Дело Клемансо
— Что же он делает?
— Борется.
— С кем?
— С другим человеком.
— Однако другого тут нет.
— Я угадываю его.
— Верно, дитя мое! У вас есть художественное чутье. Эта статуя — знаменитый «борец». Копия с античной. Остальные же — мои!
Я смутился. Не сделал ли я неловкости? Но нет, г-ну Рицу понравился мой искренний ответ.
XV
Обедать я отправился к матери.
— Хорошо ли тебя приняли? — осведомилась она.
— О да, мама!
И я восторженно описал ей мои впечатления, прибавив, что сделаться художником — величайшее счастье.
— Ты знаешь, что мешать тебе я не буду, — сказала она. — Советовать не могу, я невежда. Положение наше ты знаешь — мы должны зарабатывать на кусок хлеба.

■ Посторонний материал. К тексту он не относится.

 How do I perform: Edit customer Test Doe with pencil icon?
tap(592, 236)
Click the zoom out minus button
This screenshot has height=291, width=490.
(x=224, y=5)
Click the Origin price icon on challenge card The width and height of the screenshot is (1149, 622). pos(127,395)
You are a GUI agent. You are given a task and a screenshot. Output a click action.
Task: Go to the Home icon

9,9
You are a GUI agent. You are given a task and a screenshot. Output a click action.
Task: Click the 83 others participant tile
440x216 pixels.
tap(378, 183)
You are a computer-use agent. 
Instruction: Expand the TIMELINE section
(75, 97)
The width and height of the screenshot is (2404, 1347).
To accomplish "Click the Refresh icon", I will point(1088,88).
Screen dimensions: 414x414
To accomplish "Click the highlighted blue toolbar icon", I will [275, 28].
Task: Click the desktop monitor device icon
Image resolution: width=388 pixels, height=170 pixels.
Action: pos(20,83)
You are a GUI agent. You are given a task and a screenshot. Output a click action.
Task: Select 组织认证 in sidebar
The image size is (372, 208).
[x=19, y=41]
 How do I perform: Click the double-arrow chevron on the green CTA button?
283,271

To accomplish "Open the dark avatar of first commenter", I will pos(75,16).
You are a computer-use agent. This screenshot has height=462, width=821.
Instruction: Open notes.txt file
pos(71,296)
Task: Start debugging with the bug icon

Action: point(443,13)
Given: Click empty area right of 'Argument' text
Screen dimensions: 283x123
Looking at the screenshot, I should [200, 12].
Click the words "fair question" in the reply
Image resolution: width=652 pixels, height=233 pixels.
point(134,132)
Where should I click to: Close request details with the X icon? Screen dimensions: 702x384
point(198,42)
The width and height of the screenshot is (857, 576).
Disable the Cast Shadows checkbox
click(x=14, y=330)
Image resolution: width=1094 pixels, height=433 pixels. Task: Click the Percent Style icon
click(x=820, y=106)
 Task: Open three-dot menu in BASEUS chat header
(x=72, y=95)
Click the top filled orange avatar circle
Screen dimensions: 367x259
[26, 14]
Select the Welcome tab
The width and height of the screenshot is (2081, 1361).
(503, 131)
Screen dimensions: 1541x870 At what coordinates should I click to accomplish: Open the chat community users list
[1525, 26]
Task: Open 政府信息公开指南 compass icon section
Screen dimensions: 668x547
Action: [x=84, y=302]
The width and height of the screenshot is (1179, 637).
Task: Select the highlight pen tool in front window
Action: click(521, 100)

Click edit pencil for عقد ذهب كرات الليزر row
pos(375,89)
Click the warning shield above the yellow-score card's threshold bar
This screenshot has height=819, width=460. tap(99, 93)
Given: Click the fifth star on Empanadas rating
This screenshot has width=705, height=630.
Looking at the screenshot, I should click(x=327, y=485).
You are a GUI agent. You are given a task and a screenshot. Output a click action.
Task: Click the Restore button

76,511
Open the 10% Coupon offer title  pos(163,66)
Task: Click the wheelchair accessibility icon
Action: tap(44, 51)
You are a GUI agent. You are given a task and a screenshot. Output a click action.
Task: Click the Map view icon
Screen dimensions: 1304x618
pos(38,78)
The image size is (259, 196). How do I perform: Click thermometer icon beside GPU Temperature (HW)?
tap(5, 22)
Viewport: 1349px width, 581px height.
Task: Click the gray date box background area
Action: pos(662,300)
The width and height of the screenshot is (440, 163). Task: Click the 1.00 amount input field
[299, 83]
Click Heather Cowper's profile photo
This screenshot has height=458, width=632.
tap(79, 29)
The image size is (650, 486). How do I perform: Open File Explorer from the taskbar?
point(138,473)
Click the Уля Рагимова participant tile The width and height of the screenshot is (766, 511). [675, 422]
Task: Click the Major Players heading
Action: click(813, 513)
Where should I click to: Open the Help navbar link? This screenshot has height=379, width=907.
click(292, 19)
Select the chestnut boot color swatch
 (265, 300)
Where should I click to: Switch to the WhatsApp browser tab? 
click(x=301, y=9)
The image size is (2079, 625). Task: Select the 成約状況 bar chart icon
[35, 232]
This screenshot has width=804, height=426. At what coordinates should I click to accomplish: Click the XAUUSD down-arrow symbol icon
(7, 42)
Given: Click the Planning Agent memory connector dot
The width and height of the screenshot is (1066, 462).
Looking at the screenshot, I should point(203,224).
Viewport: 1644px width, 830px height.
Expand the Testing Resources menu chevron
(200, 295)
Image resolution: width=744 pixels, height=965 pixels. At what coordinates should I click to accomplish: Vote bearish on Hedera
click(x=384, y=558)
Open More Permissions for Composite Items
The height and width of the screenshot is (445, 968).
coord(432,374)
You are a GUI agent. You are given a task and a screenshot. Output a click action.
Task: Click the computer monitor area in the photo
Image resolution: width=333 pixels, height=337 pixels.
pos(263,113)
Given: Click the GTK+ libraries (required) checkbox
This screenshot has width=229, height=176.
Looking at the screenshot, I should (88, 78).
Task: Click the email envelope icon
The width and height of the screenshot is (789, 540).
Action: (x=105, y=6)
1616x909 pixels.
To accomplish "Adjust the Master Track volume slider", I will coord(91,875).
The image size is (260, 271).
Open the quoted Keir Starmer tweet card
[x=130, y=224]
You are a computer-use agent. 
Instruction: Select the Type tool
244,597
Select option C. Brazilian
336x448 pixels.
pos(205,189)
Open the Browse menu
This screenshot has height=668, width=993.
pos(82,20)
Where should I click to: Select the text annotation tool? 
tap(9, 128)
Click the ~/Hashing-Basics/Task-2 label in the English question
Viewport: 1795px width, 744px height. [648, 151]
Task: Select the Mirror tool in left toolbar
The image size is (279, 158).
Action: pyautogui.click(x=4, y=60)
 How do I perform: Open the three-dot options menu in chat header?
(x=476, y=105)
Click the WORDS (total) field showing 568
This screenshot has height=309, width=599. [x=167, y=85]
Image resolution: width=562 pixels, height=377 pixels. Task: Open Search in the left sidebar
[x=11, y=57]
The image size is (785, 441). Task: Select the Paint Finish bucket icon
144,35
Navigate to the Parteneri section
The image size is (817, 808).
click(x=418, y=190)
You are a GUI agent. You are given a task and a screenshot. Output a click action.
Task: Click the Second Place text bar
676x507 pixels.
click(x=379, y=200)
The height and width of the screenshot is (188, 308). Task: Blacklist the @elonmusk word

Разговаривая с матерью, я машинально смотрел вокруг и заметил, что как будто недостает чего-то.
— Где твои бронзовые часы? — спросил я наконец.
Эта была единственная ценная, старинная вещь во всей квартире.
— Отдала починить! Они испортились… — отвечала она, но я понял, что она говорит неправду.
Так вот что! Упорного труда бедной женщины не хватает на содержание и воспитание меня! Пришлось закладывать часы, а скоро дойдет дело и до носильного платья!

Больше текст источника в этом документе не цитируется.